We’re using pumpkin power to heat homes this Halloween
We’re pleased to say that here at Warrens Group we will be using leftover pumpkins this Halloween to fuel our growing fleet of collection vehicles whilst also heating people’s homes.
Our Commercial Director, Kevin Quigley, has confirmed that more than 10 tonnes of perfectly edible pumpkins are likely to end up at our recycling plant in Newton Aycliffe, County Durham. That’s almost the equivalent weight of a London double-decker bus!
Nationally, environmental charity Hubbub, predicts an estimated 12.8 million pumpkins will be wasted in the UK this year*.
Quigley said: “After Halloween is over, most pumpkins are thrown into landfill or on a compost heap. That is a lot of waste when they could be turned into something much more sustainable, such as renewable energy.
“At Warrens Group, we use our fleet of collection vehicles to gather food waste. From there, the pumpkin waste is placed in our anaerobic digesters which are filled with bacteria that then breaks it down.
“As the pumpkins decompose, they release methane gas which can then be turned into an environmentally-friendly fuel. We use this to fuel our vehicles and the rest goes to the National Grid to heat people’s homes with clean energy.
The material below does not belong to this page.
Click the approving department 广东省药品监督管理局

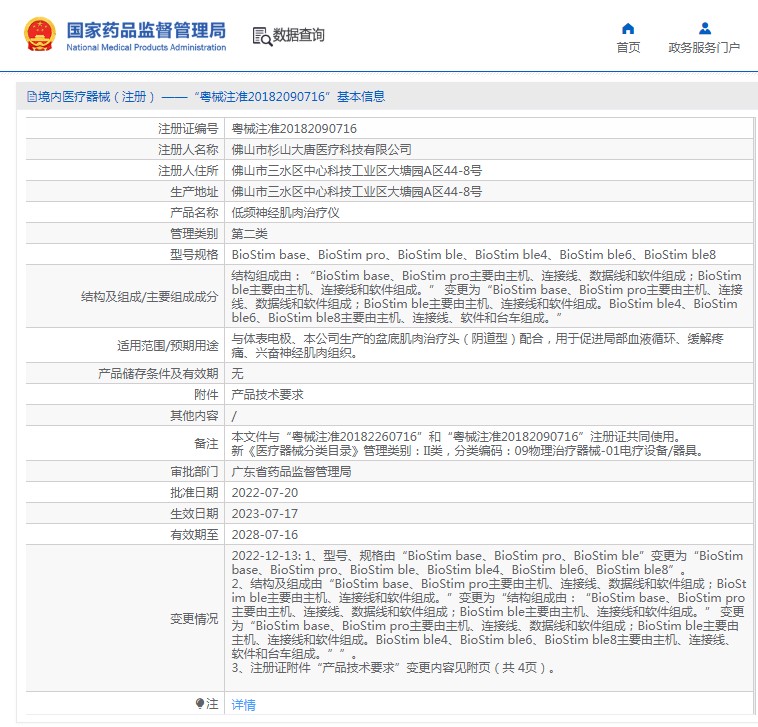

“It’s interesting to think about how much energy can be generated on pumpkin waste alone. For example, 10 tonnes of pumpkin waste five days a week could be enough to generate electricity to power 100 homes. It’s a much better alternative than if they were sitting in a landfill site.”
Quigley added that the remainder of the pumpkin waste can also be used as fertiliser by farmers on next year’s crops.
He said: “We do have an alternative for pumpkin waste, so if we can use all of the discarded pumpkins from Halloween to power our vehicles and homes, then why not? It’s a lot more cost-effective and energy efficient and will help businesses to reduce their carbon footprint at the same time.
“Our biomethane filling station is capable of fuelling 200 vehicles per day and it guarantees no losses in transmissions of gas from conversion to filling. The trucks rely on biomethane gas and generate 84% less carbon dioxide than diesel.”
We’re pleased to say that we’ve helped local authorities, schools and businesses from a wide range of sectors over the years develop a more sustainable approach to waste management. We were also one of the first food waste recycling companies in the UK to power our HGV waste collection vehicles with biogas converted directly from our own food waste customers.
Quigley added: “Our objectives have always been to remain industry leaders, driving change from traditional fossil fuel to biogas, minimising our carbon footprint through prevention and redistribution. Our solution is one with longevity and reduced impact in comparison to environmental issues caused by traditional methods of food waste disposal.”